On peut regretter dans ces réformes successives l’absence de référence aux violences intra-familiales puisque l’article 515-9 du Code civil vise les violences exercées au sein du couple alors qu’en réalité ce sont des violences exercées au sein de la famille et dans de très nombreux cas au vu et au su des enfants qui sont des victimes parfois un peu oubliées du juge aux affaires familiales centré sur sa mission de co-parentalité : un mari violent n’est pas nécessairement un mauvais père !!!!!.

Vœu partiellement exaucé puisque depuis le 1er février 2022, date d’entrée en vigueur du décret n°2021-1526 du 23 novembre 2021, lorsque les violences sont commises en présence d’un enfant mineur, le mineur est considéré non plus comme un simple témoin mais comme victime avec possibilité de se constituer partie civile.

Multiplier les textes n’est donc pas la solution.

L’inflation législative n’est pas toujours un signe de bonne santé de la justice et rime parfois avec contexte politique ou réponse démagogique. Changer de paradigme, former les professionnels, coordonner tous les acteurs, donner des moyens financiers, prendre en charge les auteurs de violences, développer la justice restaurative sont autant de pistes de réflexion.

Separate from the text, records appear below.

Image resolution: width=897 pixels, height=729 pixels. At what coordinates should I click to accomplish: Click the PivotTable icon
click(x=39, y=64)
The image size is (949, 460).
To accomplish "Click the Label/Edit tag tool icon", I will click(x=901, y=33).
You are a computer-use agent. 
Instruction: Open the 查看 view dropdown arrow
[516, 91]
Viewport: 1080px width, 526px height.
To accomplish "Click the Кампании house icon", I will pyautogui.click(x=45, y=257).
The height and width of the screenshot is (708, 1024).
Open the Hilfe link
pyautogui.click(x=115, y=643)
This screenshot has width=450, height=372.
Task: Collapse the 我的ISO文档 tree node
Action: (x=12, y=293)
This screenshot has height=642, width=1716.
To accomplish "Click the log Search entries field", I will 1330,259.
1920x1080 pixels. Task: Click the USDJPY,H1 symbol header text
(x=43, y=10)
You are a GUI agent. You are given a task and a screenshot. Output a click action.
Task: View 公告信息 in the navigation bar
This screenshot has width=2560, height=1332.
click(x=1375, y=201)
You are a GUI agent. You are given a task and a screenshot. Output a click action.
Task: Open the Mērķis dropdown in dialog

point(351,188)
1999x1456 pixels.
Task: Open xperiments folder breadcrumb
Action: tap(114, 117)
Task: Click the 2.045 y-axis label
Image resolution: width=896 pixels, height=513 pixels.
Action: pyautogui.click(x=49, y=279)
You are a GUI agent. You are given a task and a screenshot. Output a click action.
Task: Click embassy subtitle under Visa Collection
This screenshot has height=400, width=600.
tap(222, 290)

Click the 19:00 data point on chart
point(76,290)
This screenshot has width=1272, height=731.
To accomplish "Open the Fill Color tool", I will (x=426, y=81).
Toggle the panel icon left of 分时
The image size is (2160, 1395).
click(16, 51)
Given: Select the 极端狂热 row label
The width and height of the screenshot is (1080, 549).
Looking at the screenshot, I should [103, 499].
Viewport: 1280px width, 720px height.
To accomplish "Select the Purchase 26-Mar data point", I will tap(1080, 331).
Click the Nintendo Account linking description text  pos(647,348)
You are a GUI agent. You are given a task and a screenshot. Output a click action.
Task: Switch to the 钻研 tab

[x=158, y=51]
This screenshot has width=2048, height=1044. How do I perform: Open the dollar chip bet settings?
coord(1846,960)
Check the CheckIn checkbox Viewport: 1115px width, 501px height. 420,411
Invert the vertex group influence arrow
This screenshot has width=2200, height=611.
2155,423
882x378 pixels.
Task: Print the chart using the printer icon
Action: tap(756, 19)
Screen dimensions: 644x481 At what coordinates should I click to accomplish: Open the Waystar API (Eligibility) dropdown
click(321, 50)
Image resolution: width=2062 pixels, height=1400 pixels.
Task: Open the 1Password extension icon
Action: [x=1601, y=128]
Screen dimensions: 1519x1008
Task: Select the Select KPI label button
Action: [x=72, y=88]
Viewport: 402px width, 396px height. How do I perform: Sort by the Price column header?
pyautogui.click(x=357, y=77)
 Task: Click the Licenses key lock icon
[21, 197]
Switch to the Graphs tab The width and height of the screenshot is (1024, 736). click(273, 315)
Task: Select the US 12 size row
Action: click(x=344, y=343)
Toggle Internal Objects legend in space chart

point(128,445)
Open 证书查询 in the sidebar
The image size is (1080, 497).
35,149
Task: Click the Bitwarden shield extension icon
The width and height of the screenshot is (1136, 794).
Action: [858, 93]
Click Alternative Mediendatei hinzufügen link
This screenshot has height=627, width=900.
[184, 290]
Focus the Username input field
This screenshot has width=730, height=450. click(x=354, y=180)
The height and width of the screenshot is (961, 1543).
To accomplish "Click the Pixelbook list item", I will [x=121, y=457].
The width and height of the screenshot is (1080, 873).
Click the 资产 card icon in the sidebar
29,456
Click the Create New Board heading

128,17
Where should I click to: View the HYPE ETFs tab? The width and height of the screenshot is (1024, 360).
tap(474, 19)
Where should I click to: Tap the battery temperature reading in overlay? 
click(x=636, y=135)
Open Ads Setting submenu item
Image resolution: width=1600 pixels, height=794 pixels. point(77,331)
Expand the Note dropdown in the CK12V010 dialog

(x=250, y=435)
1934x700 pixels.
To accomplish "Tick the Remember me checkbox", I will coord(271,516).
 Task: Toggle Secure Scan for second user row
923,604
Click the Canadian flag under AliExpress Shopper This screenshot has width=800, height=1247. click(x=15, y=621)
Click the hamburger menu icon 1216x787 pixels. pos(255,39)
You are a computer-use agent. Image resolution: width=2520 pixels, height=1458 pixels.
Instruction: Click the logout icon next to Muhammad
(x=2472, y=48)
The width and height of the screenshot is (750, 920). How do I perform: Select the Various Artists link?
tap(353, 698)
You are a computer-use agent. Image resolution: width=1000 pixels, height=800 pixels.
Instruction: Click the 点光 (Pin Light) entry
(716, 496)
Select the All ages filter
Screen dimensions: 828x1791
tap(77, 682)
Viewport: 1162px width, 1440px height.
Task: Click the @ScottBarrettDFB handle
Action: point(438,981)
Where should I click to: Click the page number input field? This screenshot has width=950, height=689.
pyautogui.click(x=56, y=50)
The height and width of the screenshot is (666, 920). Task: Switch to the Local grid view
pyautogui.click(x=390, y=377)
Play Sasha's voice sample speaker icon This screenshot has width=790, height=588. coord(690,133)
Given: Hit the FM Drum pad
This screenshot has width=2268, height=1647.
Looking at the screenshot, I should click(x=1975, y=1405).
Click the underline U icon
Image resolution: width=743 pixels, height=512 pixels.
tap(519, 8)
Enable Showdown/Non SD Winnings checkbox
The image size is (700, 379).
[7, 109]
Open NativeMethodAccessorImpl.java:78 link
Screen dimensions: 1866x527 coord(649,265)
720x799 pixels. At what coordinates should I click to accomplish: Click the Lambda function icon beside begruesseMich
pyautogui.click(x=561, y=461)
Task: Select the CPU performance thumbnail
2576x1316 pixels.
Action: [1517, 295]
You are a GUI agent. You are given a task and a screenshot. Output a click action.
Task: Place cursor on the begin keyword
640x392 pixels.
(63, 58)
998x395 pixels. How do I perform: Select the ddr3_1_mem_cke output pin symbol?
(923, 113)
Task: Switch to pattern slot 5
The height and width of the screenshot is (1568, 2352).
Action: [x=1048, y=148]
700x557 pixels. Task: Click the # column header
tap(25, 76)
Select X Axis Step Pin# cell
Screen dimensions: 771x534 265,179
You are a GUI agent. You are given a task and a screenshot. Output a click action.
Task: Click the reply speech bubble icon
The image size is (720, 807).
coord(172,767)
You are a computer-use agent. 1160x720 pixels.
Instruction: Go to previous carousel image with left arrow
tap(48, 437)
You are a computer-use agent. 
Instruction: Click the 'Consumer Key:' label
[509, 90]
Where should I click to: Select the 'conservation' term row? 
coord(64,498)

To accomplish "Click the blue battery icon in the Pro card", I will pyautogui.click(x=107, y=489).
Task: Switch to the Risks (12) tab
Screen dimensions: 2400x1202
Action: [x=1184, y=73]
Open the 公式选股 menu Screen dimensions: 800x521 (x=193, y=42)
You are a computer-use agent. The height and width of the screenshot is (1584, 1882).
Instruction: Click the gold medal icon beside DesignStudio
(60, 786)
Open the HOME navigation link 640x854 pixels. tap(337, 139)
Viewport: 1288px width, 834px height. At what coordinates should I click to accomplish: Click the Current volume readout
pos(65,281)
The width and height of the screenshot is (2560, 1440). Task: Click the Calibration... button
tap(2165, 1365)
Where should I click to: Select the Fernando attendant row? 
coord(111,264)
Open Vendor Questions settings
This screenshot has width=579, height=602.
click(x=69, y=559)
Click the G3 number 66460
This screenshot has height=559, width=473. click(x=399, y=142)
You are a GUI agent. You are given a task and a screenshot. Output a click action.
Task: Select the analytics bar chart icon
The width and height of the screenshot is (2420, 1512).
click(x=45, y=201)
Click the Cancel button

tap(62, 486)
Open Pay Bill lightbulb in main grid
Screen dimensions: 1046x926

Article initialement publié dans la Revue des libertés fondamentales du Barreau de Bordeaux.

Kristell Compain-Lecroisey Avocate au Barreau de Bordeaux Spécialiste en droit de la famille, des personnes et de leur patrimoine

[1Loi n°2010-769 du 9 juillet 2010 relative aux violences faites spécifiquement aux femmes, aux violences au sein des couples et aux incidences de ces dernières sur les enfants.

[2Loi n°2019-1480 du 28 décembre 2019 visant à agir contre les violences au sein de la famille.
Décret n°2020-636 du 27 mai 2020 portant application des articles 2 et 4 de la loi n° 2019-1480 du 28 décembre 2019 visant à agir contre les violences au sein de la famille.
Décret n°2020-841 du 3 juillet 2020 modifiant les articles 1136-3 du code de procédure civile et R. 93 du code de procédure pénale.
Arrêté du 21 juillet 2020 portant modification de l’arrêté du 28 février 2020 fixant les tarifs réglementés des huissiers de justice
Loi n°2020-936 du 30 juillet 2020 visant à protéger les victimes de violences conjugales.
Décret n°2021-1516 du 23 novembre 2021 tendant à renforcer l’effectivité des droits des personnes victimes d’infractions commises au sein du couple ou de la famille.
Loi n°2022-52 du 24 janvier 2022 relative à la responsabilité pénale et à la sécurité intérieure.

[3Articles 515-11 et 515-11-1 du Code civil.